Description of the task: Return all of the entries exactly as written.

Data provided:

────────────────

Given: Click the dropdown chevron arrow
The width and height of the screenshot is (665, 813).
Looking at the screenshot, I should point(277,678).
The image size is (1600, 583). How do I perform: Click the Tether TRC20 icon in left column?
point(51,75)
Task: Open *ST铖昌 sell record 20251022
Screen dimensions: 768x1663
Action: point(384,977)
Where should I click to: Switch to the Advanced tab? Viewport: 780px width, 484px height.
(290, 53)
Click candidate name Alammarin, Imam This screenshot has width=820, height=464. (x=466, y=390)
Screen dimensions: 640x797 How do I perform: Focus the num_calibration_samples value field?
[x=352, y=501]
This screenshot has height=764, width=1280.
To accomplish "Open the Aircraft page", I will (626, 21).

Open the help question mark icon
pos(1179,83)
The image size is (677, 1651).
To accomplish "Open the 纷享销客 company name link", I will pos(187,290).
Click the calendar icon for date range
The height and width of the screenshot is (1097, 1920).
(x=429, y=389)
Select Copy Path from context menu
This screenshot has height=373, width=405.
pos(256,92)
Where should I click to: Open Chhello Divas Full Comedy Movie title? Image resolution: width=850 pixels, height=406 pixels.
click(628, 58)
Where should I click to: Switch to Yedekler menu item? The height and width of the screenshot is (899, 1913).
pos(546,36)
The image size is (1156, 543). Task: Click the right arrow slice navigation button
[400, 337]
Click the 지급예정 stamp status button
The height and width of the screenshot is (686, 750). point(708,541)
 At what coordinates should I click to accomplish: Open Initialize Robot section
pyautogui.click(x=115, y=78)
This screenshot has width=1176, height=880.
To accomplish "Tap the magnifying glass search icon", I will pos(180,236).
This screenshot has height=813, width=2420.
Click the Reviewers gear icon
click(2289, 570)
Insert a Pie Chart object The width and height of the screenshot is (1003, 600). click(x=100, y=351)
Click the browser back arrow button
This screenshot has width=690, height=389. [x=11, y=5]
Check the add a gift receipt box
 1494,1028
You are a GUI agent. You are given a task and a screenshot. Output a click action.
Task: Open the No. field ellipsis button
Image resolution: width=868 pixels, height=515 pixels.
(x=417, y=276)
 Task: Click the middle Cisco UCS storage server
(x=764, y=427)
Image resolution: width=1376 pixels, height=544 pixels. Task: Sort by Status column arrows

────────────────

Response to the task:
Given: Click the dropdown chevron arrow
The width and height of the screenshot is (665, 813).
Looking at the screenshot, I should point(277,678).
The image size is (1600, 583). How do I perform: Click the Tether TRC20 icon in left column?
point(51,75)
Task: Open *ST铖昌 sell record 20251022
Screen dimensions: 768x1663
Action: point(384,977)
Where should I click to: Switch to the Advanced tab? Viewport: 780px width, 484px height.
(290, 53)
Click candidate name Alammarin, Imam This screenshot has width=820, height=464. (x=466, y=390)
Screen dimensions: 640x797 How do I perform: Focus the num_calibration_samples value field?
[x=352, y=501]
This screenshot has height=764, width=1280.
To accomplish "Open the Aircraft page", I will (626, 21).

Open the help question mark icon
pos(1179,83)
The image size is (677, 1651).
To accomplish "Open the 纷享销客 company name link", I will pos(187,290).
Click the calendar icon for date range
The height and width of the screenshot is (1097, 1920).
(x=429, y=389)
Select Copy Path from context menu
This screenshot has height=373, width=405.
pos(256,92)
Where should I click to: Open Chhello Divas Full Comedy Movie title? Image resolution: width=850 pixels, height=406 pixels.
click(628, 58)
Where should I click to: Switch to Yedekler menu item? The height and width of the screenshot is (899, 1913).
pos(546,36)
The image size is (1156, 543). Task: Click the right arrow slice navigation button
[400, 337]
Click the 지급예정 stamp status button
The height and width of the screenshot is (686, 750). point(708,541)
 At what coordinates should I click to accomplish: Open Initialize Robot section
pyautogui.click(x=115, y=78)
This screenshot has width=1176, height=880.
To accomplish "Tap the magnifying glass search icon", I will pos(180,236).
This screenshot has height=813, width=2420.
Click the Reviewers gear icon
click(2289, 570)
Insert a Pie Chart object The width and height of the screenshot is (1003, 600). click(x=100, y=351)
Click the browser back arrow button
This screenshot has width=690, height=389. [x=11, y=5]
Check the add a gift receipt box
 1494,1028
You are a GUI agent. You are given a task and a screenshot. Output a click action.
Task: Open the No. field ellipsis button
Image resolution: width=868 pixels, height=515 pixels.
(x=417, y=276)
 Task: Click the middle Cisco UCS storage server
(x=764, y=427)
Image resolution: width=1376 pixels, height=544 pixels. Task: Sort by Status column arrows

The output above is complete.